While pure, 100% merino wool provides elite thermal regulation and next-to-skin comfort, it has mechanical limitations when adapted into technical merino cycling
clothing. Pure wool fibres have lower tensile strength and elasticity than advanced synthetics. Under the vertical stresses of cycling, a jersey made from 100% pure wool will inevitably sag, stretch and pull away from the body when the rear pockets are loaded with your spares and nutrition.
Rapha Performance Merino (RPM 150), a proprietary fabric that knits premium wool with recycled polyester, combats this. This fabric offers riders the courage to face long, challenging days in the saddle across a wide range of conditions, without sacrificing an engaged fit.
Found in our Classic and Brevet jerseys, this highly durable knit is constructed so that the yarn composition is strategically split across two faces.
Skin-Side Engineering: The merino wool is knitted predominantly on the interior face of the fabric. This ensures that only the soft, hypoallergenic, 17.5-micron fibres come into contact with the rider's skin, maximising thermal regulation and comfort.

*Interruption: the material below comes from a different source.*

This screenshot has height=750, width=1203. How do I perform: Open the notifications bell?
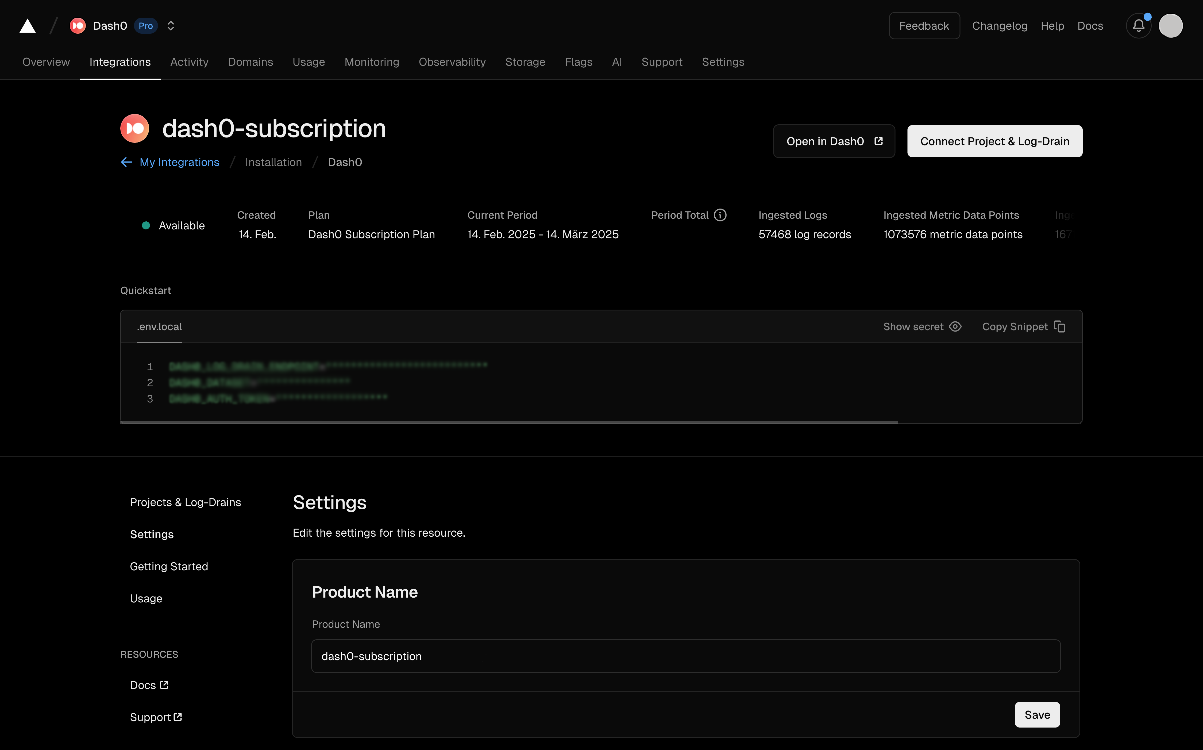(x=1138, y=26)
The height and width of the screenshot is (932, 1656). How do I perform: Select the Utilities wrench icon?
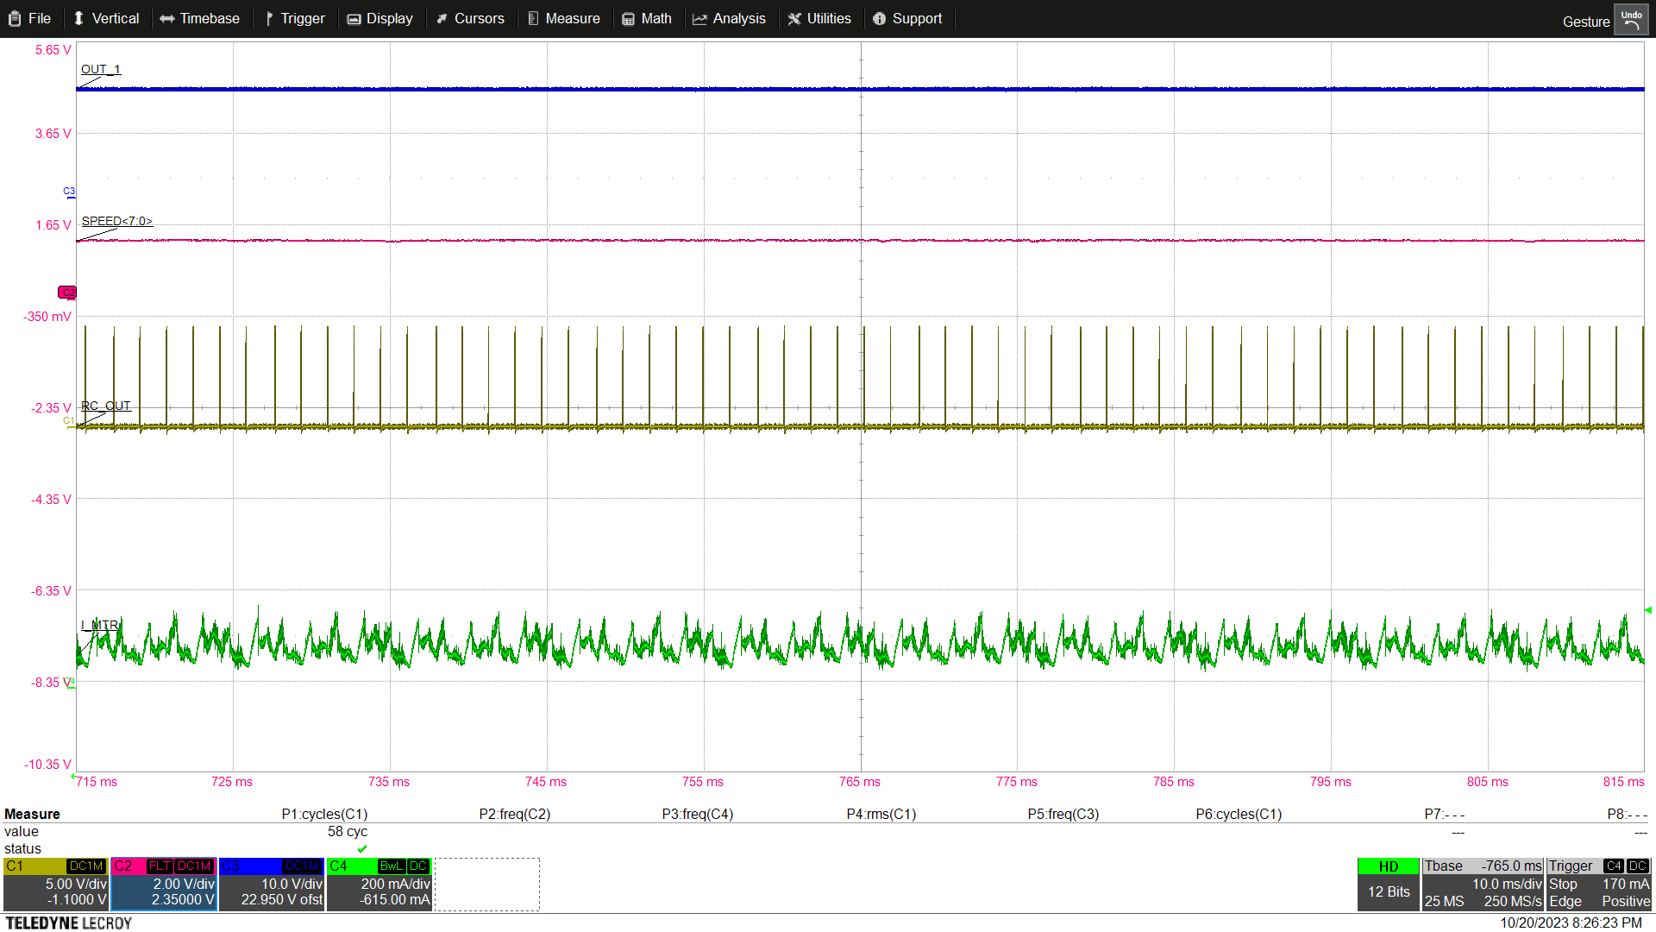(794, 18)
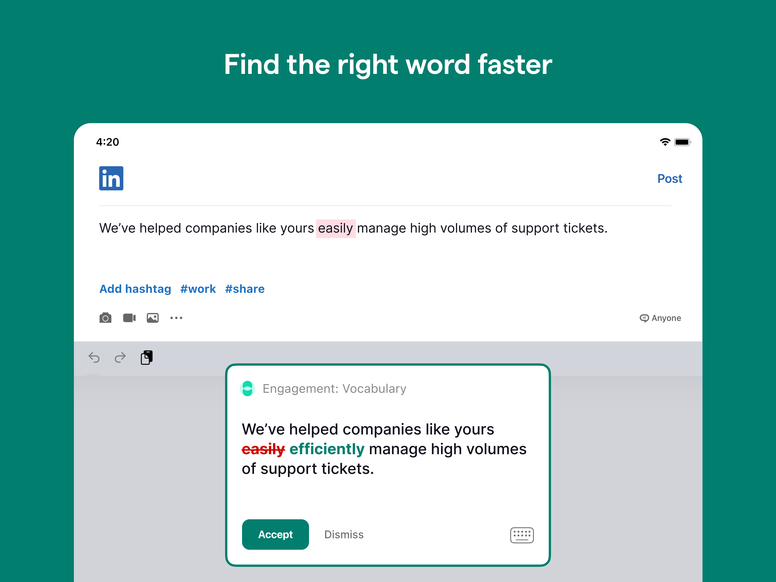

Air-Side Engineering: The recycled cationic polyester is knitted on the exterior face. This synthetic shield drastically increases the fabric's tensile strength, ensuring pocket stability, structural shape retention and highly accelerated drying times as moisture is drawn from the core to the surface.
Warmers and Base Layers: For our additional merino cycling clothing, specifically our base layers and arm, knee and leg warmers, we utilise an 18.5-micron superfine BetaSpun wool.
Instead of twisting wool and synthetic fibres together conventionally, the BetaSpun process involves wrapping high-strength synthetic filaments around a central core of pure merino wool. This advanced construction vastly improves the garment's resistance to abrasions, reinforces its overall strength and significantly reduces pilling under the repetitive friction of bib short straps and outer layers.
To keep your merino cycling clothing performing at an elite standard over multiple seasons, your post-ride care must extend to how you store it.
Rather than washing your kit after every use, hang woollen garments to let them air out naturally. To spot-clean minor stains, use a cloth soaked in a diluted solution of wool detergent to dab around the edge, then blot gently with an absorbent towel.
Never store your merino jerseys or base layers on traditional clothes hangers for extended periods. Over months of storage, gravity will act upon the weight of the fabric, stretching
The shoulder panels and distorting the on-bike, articulated fit of a premium merino wool cycling jersey.
Instead, ensure the garment is completely dry, fold it neatly and store it flat in a cool, dry chest or drawer. If you’re switching to the trainer during winter and won’t be riding in your merino cycling apparel for a few months, you might want to put garments inside protective bags, or use a cedar block as a natural alternative to insect-repelling chemical mothballs.